A persistent volume is a piece of storage in a cluster that an administrator has provisioned. It is a resource in the cluster, just as a node is a cluster resource. A persistent volume is a volume plug-in that has a lifecycle independent of any individual pod that uses the persistent volume. This API object captures details of implementation if the storage like NFS or a cloud-provider-specific storage system.
Why Data Persistence Is Important
Containers were developed to be stateless, ephemeral, lightweight tools, only megabytes in size, to speed application launch. However, this design is problematic when data needs to persist after the container goes away. And this problem increases as the scale of container management deployments with tools like Docker, Mesosphere, and Kubernetes grows.
Users are now executing hundreds (sometimes thousands) of nodes in clusters, making data management even more difficult given the unpredictable lifecycles of containers.
To ensure that data persists well beyond a container’s lifecycle, the best practice is to separate data management from containers. There are three approaches to data persistence in a container environment:
- Storage plug-ins
- Data volume containers
- Building a local directory mount into the container as a data directory
Tools for Persistent Volumes and Storage
Storage plug-ins. A storage plug-in is the most reliable and manageable option for persistent storage. A standard volume plug-in allows you to create, delete, and mount persistent volumes and to support commands from container management applications; Kubernetes offers such a plug-in. Many storage companies have also built incremental features into their container APIs to further simplify the container management process. These plug-ins offer capabilities such as managing and consuming volumes from any management host, consuming existing storage, or differentiating storage offerings with multiple instances.

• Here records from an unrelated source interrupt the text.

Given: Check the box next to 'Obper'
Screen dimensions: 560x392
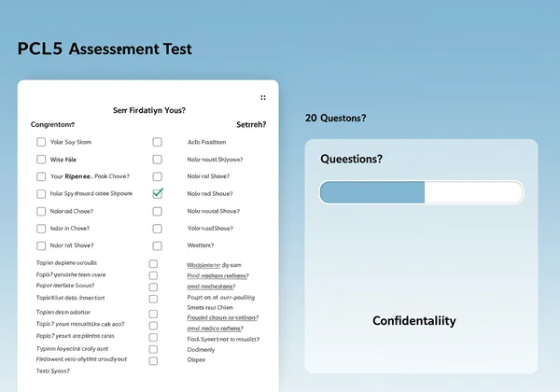Looking at the screenshot, I should pos(153,359).
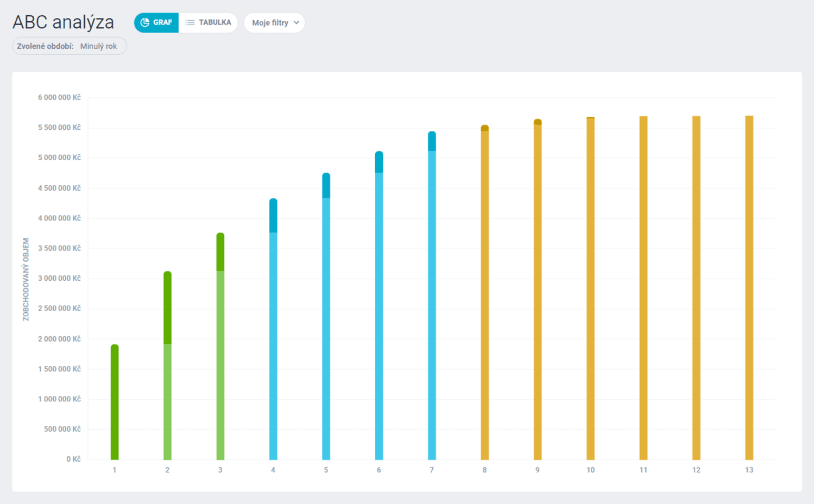Click the list icon beside TABULKA
Viewport: 814px width, 504px height.
[x=190, y=23]
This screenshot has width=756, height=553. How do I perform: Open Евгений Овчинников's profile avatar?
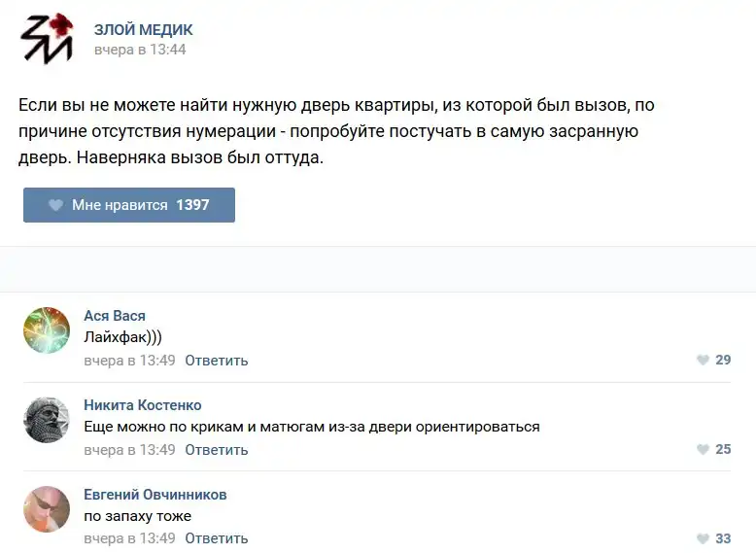(x=47, y=509)
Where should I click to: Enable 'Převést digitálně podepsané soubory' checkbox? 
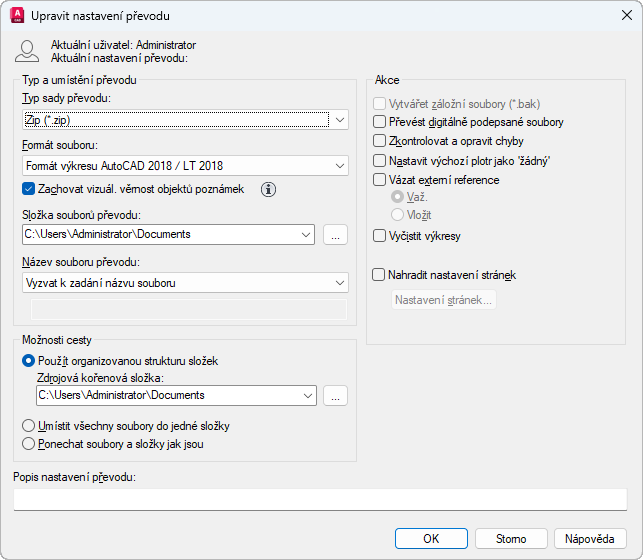click(x=379, y=122)
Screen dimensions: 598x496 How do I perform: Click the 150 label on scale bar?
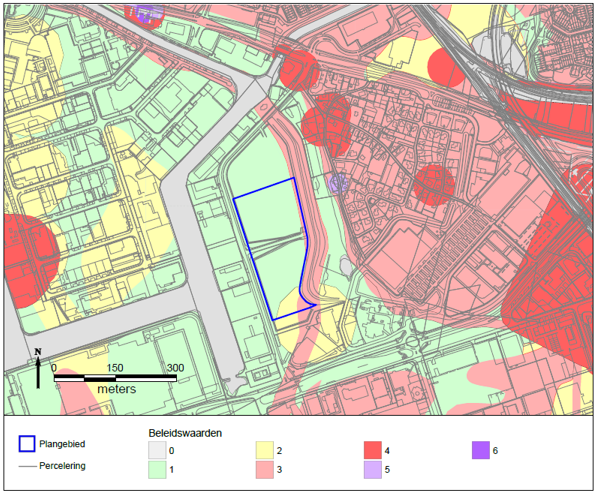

Data volume containers. These containers let you manage data inside and between various containers. A data volume container doesn’t run an application; it serves as an entry point from which other containers can access the data volume. Data volumes can be shared among containers and can persist even after the container itself is deleted. Although setup of this method is relatively simple, ongoing management becomes complex. As containers are deleted, the data left behind can become orphaned, and it often is not cleaned up by the container manager. Because data volume containers can be directly accessed by the host, orphaned data can be garbage-collected as needed. But the process can lead data access privileges becoming corrupted, leaving potentially sensitive data vulnerable.
Directory mounts. These mounts tie the host to the container. The data structure is maintained from the host to the container, allowing persistence and reusability. Directory mounts can then be accessed to read and write, which also leaves security gaps. Because the directory mount can be given access to a host system’s directory, the container also holds the ability to delete or change content. This vulnerability means that not only could someone with malicious intent delete an entire data volume, but they also could manipulate data through these access points.

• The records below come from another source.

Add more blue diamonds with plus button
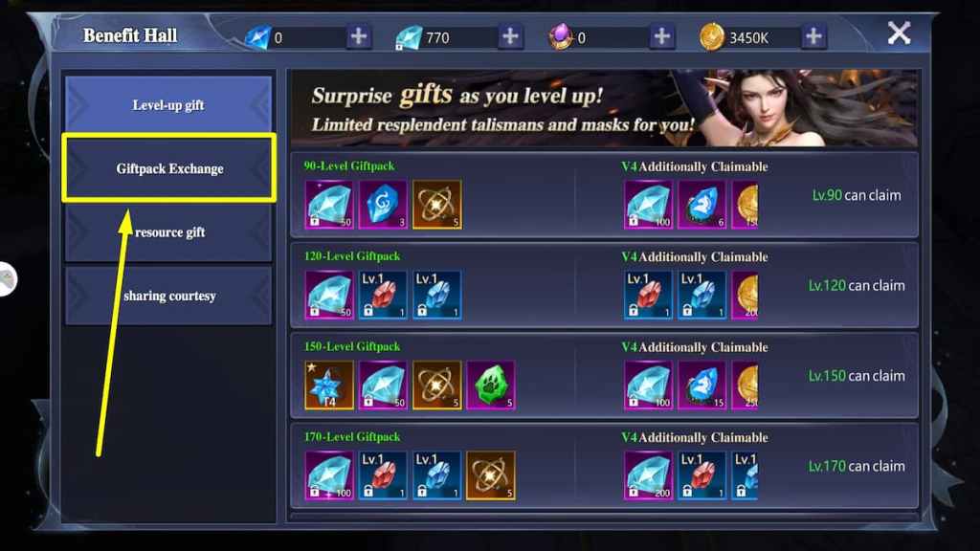 (x=359, y=37)
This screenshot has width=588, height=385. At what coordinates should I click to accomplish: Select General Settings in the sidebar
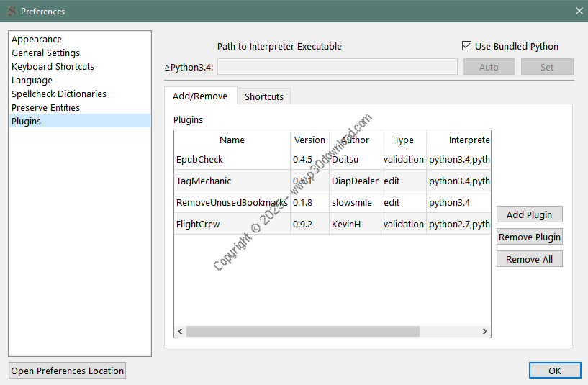click(x=45, y=53)
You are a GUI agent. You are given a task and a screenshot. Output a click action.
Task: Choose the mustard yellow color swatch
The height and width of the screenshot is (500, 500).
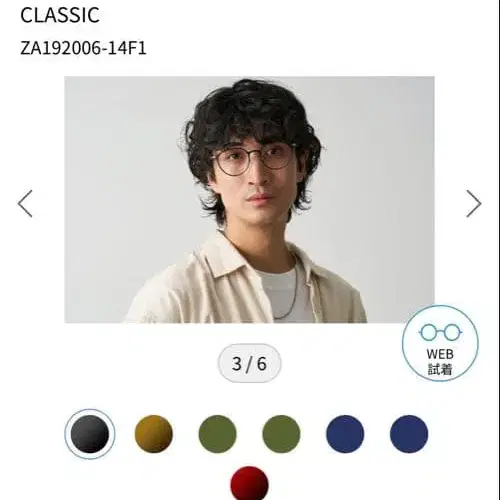click(x=154, y=434)
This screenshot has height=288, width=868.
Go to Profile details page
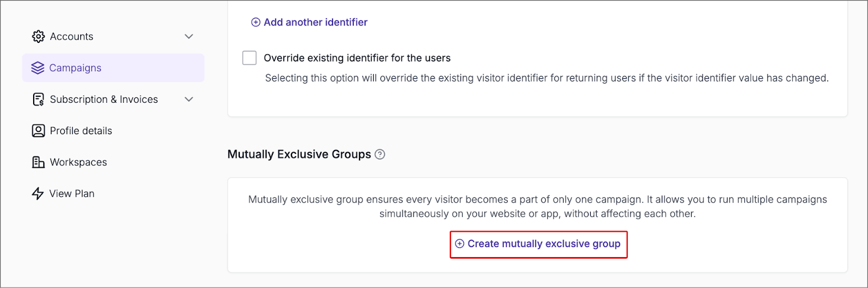pos(81,131)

Containers Versus Virtual Machines
Although container use is exploding, another tool commonly used by application developers is the virtual machine (VM). VMs provides various benefits—for example, they’re persistent by default. VM managers include software, firmware, and hardware for their own unique instance of the OS, making the VM gigabytes in size. As a result, VMs do not deploy quickly and are not easy to move through development pipelines.
However, VMs do remain relevant because they let you consolidate applications onto a single system, enabling cost savings through a reduced footprint, faster server provisioning, and improved disaster recovery. Development also benefits from this consolidation because greater utilization on larger, faster servers frees up subsequently unused servers to be repurposed for QA, development, or lab gear.
VMs and containers differ in quite a few ways. The primary difference is that containers provide a way to virtualize an OS so that multiple workloads can run on a single OS instance, whereas with VMs, the hardware is being virtualized to run multiple OS instances. Containers’ speed, agility, and portability make them yet another tool to help streamline software development.
Container storage plug-ins certainly provide a more reliable and consistent path to data persistence than VMs do. While early in their introduction initial feedback suggests storage, plug-ins are the simple method for persistent storage.
In choosing your method for achieving persistent storage, consider the advantages and disadvantages of each of these options. By fully understanding the options, organizations can prepare to address limitations and enable best practices for data persistence and performance.